Pixel coordinate grounding data
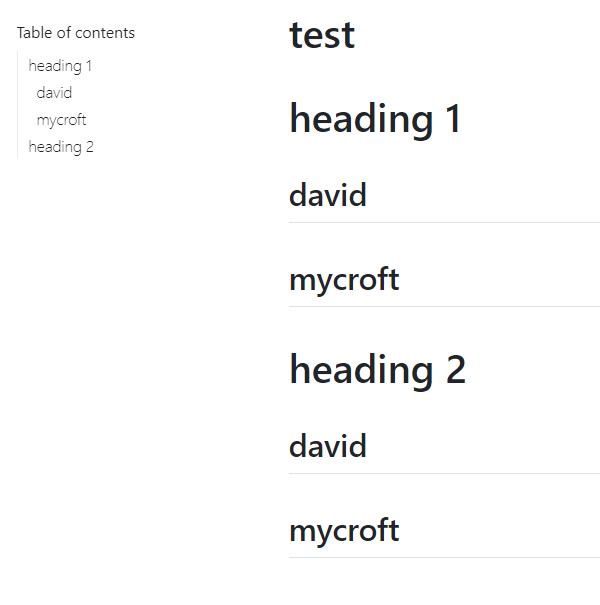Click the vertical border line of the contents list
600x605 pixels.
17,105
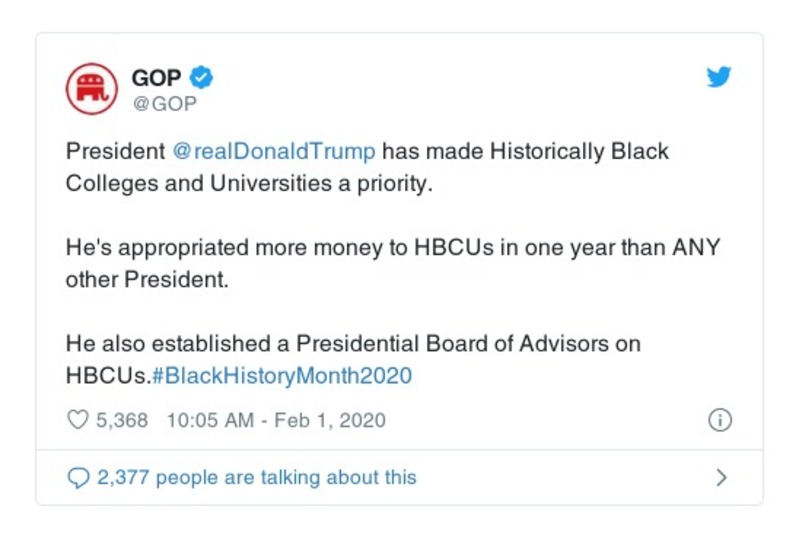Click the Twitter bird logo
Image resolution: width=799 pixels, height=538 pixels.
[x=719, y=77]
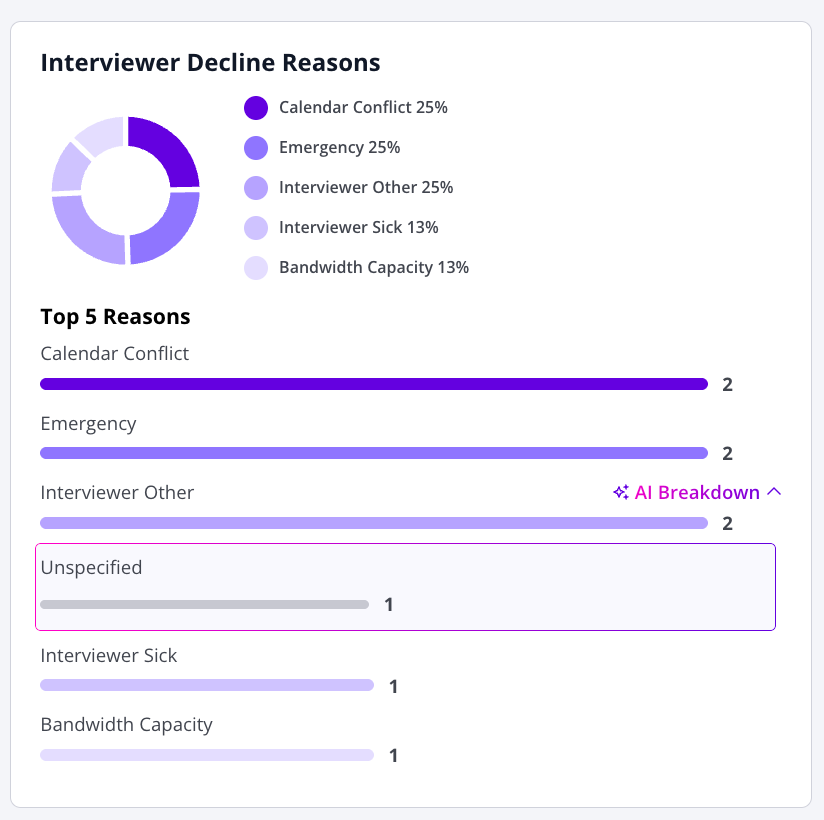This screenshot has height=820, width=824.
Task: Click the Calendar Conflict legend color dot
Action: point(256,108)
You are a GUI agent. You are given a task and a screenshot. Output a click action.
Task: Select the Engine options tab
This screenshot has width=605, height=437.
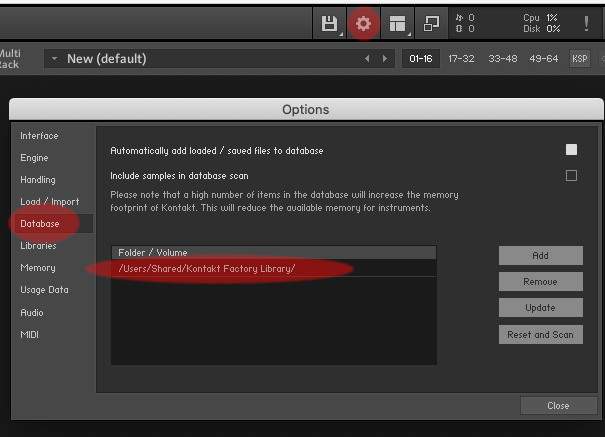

**Exercise directions**.
Every line from the one containing "Task: Select the Engine options tab" through the last line of the data, both included, is to be repeated exactly; the pictures are to be left out.

**Solution**.
Task: Select the Engine options tab
This screenshot has width=605, height=437.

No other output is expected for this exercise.